Please pick out every line below that contains the string "screenshot" and copy each one.
===
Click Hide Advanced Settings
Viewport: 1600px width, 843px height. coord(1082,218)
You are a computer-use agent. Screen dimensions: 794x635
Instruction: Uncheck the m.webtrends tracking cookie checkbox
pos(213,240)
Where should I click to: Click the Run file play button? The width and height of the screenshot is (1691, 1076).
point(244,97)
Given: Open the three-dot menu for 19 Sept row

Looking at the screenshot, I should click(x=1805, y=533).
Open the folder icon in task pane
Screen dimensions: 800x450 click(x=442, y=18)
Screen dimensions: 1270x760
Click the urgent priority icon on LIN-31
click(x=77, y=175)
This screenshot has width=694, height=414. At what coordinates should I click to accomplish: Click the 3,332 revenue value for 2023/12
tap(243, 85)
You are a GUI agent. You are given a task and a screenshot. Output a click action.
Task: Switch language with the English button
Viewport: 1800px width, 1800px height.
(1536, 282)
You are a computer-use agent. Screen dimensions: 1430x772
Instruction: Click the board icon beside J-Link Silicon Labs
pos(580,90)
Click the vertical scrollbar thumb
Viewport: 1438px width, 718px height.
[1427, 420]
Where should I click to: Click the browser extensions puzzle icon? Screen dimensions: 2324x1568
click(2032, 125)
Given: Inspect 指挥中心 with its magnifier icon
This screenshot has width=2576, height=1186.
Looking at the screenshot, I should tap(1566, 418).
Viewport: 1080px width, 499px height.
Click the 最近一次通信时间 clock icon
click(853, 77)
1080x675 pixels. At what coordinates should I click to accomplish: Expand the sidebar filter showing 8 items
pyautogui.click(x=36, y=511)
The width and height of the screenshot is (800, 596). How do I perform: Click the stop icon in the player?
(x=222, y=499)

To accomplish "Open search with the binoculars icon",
===
EXPECTED OUTPUT:
Where should I click to: Click the Run file play button? The width and height of the screenshot is (1691, 1076).
Looking at the screenshot, I should click(x=1805, y=533).
This screenshot has width=694, height=414. At what coordinates should I click to accomplish: Click the 3,332 revenue value for 2023/12
You are a GUI agent. You are given a task and a screenshot. Output a click action.
This screenshot has width=2576, height=1186.
Looking at the screenshot, I should tap(1566, 418).
The width and height of the screenshot is (800, 596). How do I perform: Click the stop icon in the player?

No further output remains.